> [PROBLEM STATEMENT]: Would you please repeat exactly the entries below, starting at the line with "Task: Send a message with Mensaje button" and ending at the line with "You are a computer-use", and nothing outside that range? Leave out the pictures.
-- Opening Marker --
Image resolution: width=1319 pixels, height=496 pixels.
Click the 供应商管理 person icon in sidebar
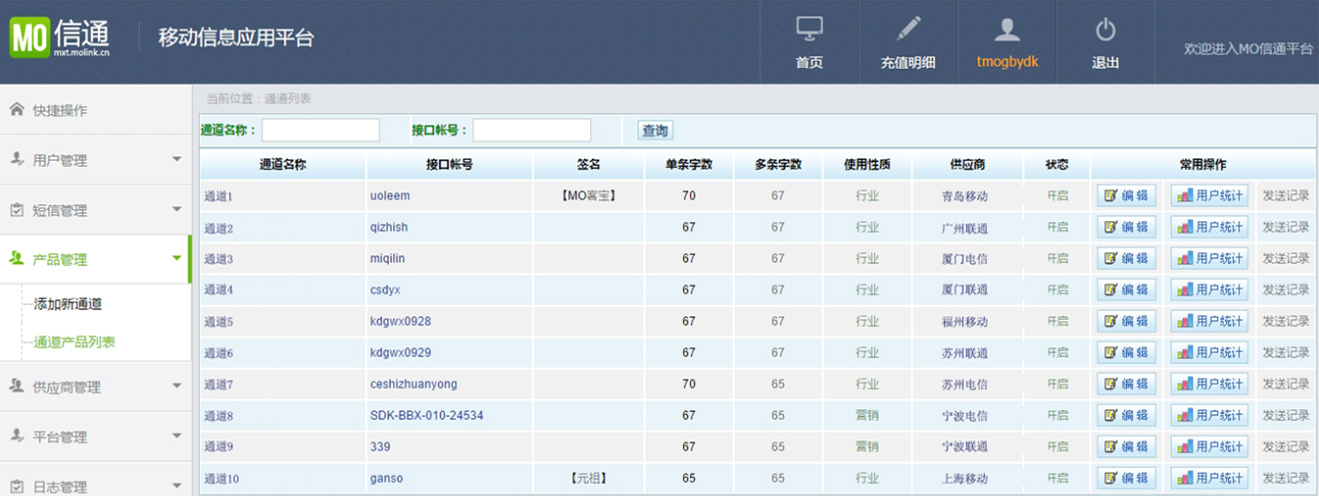pos(16,386)
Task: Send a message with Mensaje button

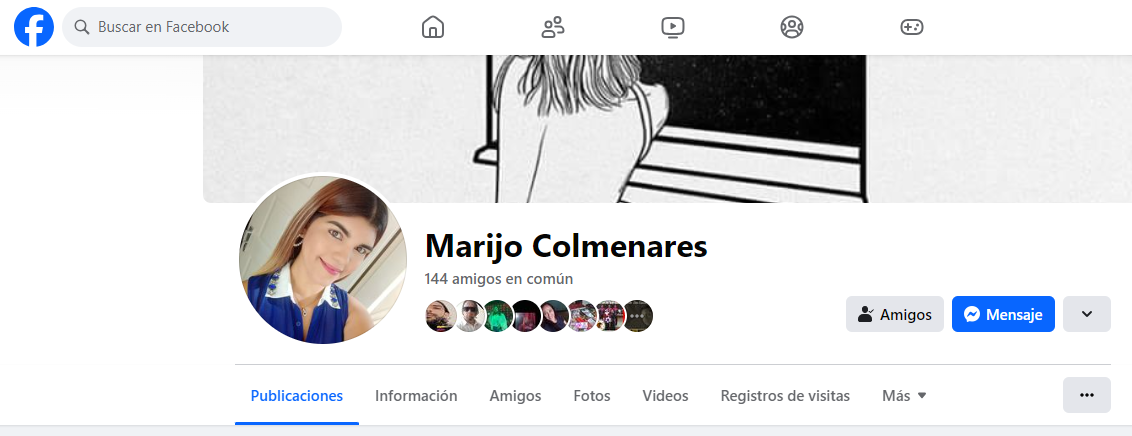Action: pos(1003,314)
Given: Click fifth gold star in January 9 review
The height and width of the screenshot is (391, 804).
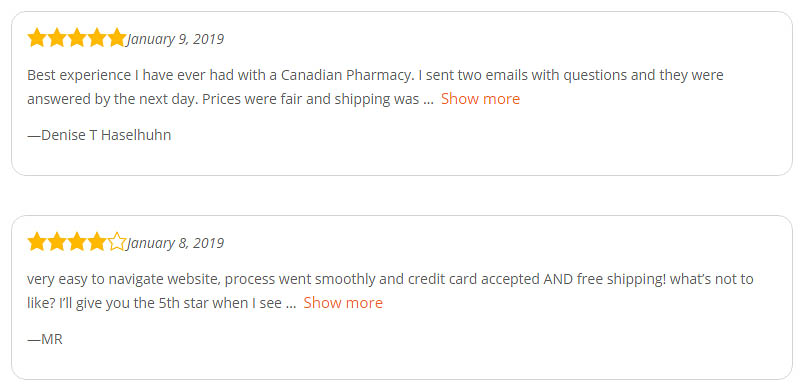Looking at the screenshot, I should 117,38.
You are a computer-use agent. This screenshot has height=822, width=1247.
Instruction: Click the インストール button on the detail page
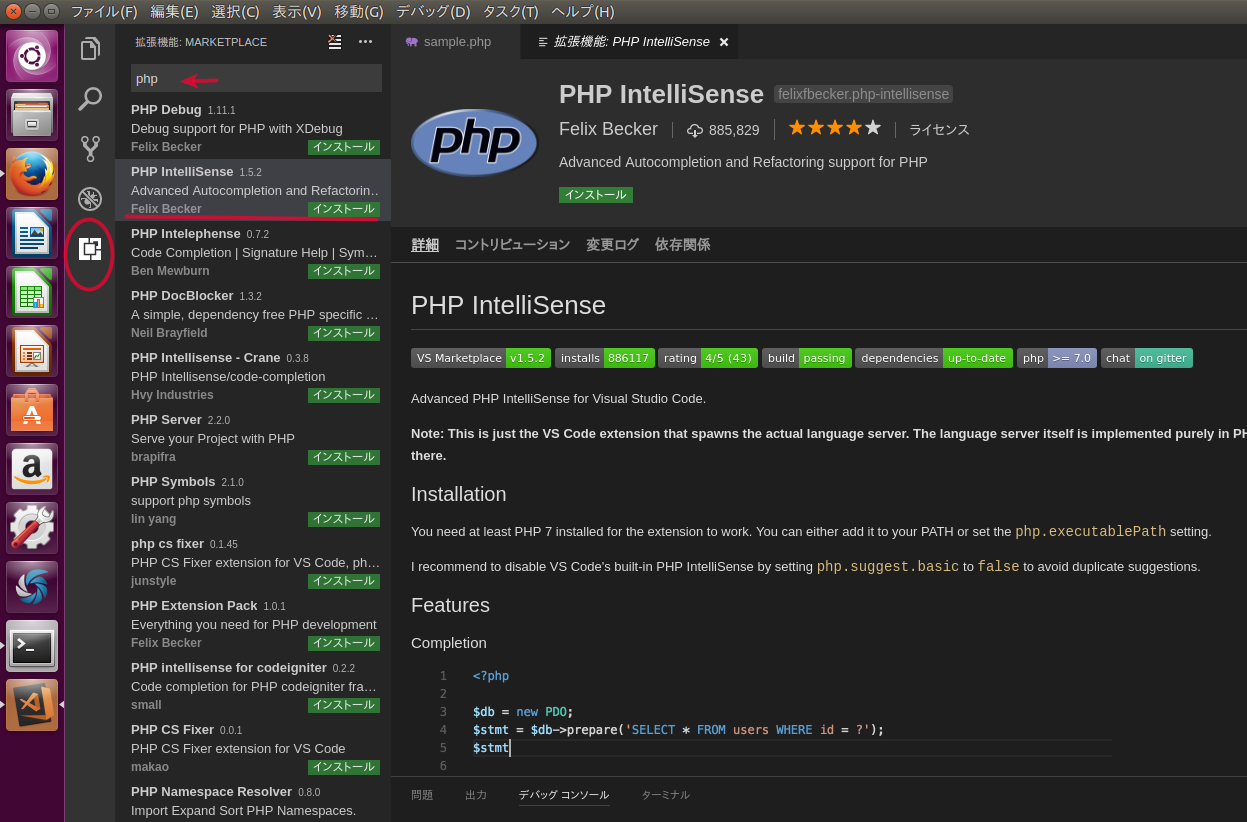click(595, 195)
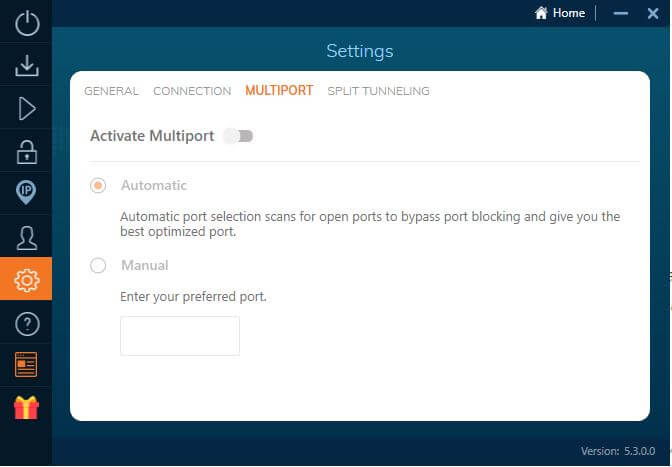Viewport: 672px width, 467px height.
Task: Open the download icon in sidebar
Action: pos(27,66)
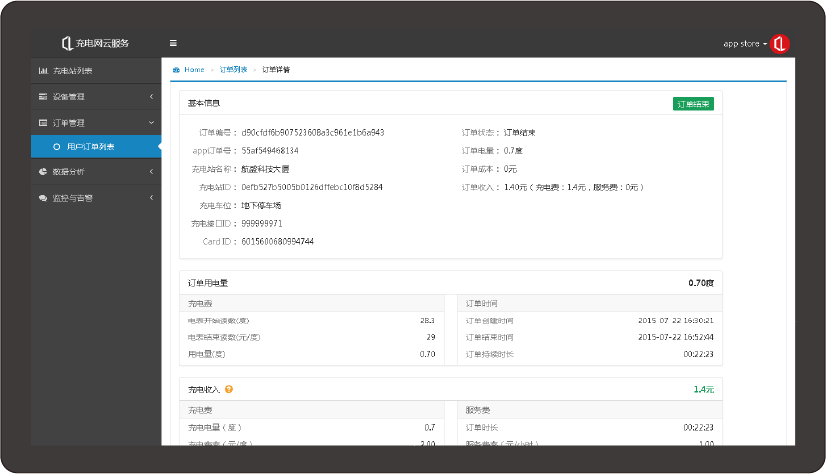The height and width of the screenshot is (474, 826).
Task: Navigate to 订单列表 breadcrumb link
Action: [233, 70]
-- Closing Marker --
> [SOLUTION TO THE EXERCISE]:
Task: Send a message with Mensaje button

Action: pos(1003,314)
Given: Click fifth gold star in January 9 review
The height and width of the screenshot is (391, 804).
Looking at the screenshot, I should 117,38.
You are a computer-use agent. This screenshot has height=822, width=1247.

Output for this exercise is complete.